Reporting from Ukraine, Frum finds little evidence of them:
Since February 22, there have been six notable anti-Semitic incidents in Ukraine: four involving the defacement or desecration of synagogues and cemeteries, and two involving outright violence. These incidents have alarmed Jewish communities worldwide. In Ukraine, however, they are regarded with unanimous skepticism, if not outright disbelief.
All my conversations on these subjects were off-the-record. The incidents are ongoing police matters, and older Ukrainians have developed a hard-learned caution about being identified in the media. However, I spoke to more than a dozen people who occupied a variety of leadership roles within the Ukrainian Jewish community. And not a single person took seriously the idea that these anti-Jewish incidents had been carried out by “neo-Nazis.”
Jamie Dettmer is more worried about Ukraine’s pervasive corruption problem:
Ukrainians had high hopes for the Orange Revolution a decade ago only to see them dashed as the politicians and their backers and allies in the business elite clawed back power and unleashed ten years of squalid political manipulation that culminated in the Yanukovych kleptocracy.

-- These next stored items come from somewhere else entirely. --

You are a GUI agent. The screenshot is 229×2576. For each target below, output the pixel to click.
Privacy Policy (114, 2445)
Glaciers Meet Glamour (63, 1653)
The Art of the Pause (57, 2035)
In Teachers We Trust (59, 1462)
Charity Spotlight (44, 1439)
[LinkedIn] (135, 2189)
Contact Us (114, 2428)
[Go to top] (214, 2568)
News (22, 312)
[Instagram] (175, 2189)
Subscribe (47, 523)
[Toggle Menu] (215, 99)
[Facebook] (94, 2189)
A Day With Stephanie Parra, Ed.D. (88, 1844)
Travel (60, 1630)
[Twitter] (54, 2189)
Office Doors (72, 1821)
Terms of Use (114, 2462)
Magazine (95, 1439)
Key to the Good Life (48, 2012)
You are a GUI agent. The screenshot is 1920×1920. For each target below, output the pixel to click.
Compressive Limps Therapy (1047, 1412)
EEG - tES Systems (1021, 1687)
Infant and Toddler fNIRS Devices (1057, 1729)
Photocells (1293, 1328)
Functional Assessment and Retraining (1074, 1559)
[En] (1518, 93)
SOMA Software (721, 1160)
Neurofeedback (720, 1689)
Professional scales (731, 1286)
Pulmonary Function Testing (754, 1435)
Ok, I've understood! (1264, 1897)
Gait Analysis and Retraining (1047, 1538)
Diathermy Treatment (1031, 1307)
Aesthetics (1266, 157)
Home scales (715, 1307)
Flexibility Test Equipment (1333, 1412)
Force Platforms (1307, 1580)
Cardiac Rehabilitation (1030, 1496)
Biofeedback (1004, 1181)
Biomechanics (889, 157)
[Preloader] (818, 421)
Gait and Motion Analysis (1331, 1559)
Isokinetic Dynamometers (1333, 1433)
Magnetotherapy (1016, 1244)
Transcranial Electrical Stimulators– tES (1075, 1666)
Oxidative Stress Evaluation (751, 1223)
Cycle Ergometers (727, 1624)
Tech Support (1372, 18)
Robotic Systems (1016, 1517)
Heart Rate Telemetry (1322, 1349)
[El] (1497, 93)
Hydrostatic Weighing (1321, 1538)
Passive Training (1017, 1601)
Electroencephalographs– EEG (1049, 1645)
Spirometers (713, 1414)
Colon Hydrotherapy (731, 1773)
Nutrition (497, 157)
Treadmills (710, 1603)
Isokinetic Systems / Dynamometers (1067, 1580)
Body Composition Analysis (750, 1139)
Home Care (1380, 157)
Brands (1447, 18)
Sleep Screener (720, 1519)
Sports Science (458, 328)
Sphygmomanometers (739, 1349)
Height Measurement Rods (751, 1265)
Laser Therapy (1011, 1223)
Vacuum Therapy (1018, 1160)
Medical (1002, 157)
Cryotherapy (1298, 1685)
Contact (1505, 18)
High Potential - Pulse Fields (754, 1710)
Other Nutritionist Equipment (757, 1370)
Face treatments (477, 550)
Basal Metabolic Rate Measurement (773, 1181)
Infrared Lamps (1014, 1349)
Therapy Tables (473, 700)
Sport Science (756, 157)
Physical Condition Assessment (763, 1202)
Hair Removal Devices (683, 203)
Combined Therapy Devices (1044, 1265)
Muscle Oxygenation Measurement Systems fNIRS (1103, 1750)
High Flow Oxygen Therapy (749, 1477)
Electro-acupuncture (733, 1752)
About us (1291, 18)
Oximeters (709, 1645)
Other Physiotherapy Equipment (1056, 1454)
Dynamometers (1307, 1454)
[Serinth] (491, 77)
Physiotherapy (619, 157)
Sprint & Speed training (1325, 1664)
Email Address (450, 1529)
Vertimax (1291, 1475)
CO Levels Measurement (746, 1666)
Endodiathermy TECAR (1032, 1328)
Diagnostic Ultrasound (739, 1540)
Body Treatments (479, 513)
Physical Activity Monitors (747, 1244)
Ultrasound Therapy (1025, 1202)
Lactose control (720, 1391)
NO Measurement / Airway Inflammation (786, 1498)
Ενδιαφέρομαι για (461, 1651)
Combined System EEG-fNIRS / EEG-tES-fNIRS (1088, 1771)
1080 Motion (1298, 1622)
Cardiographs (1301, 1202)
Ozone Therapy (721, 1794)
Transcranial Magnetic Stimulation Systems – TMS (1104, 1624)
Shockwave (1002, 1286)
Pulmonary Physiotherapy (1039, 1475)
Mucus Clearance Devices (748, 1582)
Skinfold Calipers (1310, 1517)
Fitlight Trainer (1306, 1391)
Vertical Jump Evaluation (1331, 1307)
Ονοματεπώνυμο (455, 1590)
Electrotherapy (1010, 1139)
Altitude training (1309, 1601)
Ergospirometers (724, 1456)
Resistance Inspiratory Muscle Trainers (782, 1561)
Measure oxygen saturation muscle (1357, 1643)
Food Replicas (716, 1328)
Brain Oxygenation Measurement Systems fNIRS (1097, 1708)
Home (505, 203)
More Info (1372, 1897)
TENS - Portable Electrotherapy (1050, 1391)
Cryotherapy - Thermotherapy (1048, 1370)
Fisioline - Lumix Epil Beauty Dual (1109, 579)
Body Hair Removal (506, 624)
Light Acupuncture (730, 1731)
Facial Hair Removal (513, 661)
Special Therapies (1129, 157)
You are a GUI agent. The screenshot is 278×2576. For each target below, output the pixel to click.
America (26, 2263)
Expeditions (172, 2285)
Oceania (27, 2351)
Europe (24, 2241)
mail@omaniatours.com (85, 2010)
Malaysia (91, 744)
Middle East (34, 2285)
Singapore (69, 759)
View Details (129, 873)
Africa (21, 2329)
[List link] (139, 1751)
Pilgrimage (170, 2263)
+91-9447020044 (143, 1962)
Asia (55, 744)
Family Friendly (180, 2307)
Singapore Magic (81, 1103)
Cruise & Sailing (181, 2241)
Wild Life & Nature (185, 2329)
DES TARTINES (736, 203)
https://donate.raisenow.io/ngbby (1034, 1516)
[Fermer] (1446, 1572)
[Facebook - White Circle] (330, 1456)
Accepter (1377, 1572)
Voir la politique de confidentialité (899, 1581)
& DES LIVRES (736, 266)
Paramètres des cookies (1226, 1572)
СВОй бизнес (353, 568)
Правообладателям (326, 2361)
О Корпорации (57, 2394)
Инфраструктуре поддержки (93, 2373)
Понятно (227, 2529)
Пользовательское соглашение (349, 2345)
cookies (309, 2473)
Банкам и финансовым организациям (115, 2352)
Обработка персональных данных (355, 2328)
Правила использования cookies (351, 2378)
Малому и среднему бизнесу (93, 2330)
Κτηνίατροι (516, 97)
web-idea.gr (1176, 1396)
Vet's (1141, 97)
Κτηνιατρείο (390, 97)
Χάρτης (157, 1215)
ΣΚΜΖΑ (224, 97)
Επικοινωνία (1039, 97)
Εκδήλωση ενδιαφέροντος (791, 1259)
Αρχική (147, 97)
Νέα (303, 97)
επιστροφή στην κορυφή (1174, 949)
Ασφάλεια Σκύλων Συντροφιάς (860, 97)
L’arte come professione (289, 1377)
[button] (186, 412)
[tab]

According to Ukrainian officials more than $20 billion of gold reserves may have been embezzled and $37 billion in loan money disappeared. In the past three years more than $70 billion was moved to offshore accounts from Ukraine’s financial system.
Many in the political class are still wedded to those old ways, judging by the bribes they have been offering investigators from a new anti-corruption agency set up by the interim government on the insistence of the Maidan revolutionaries.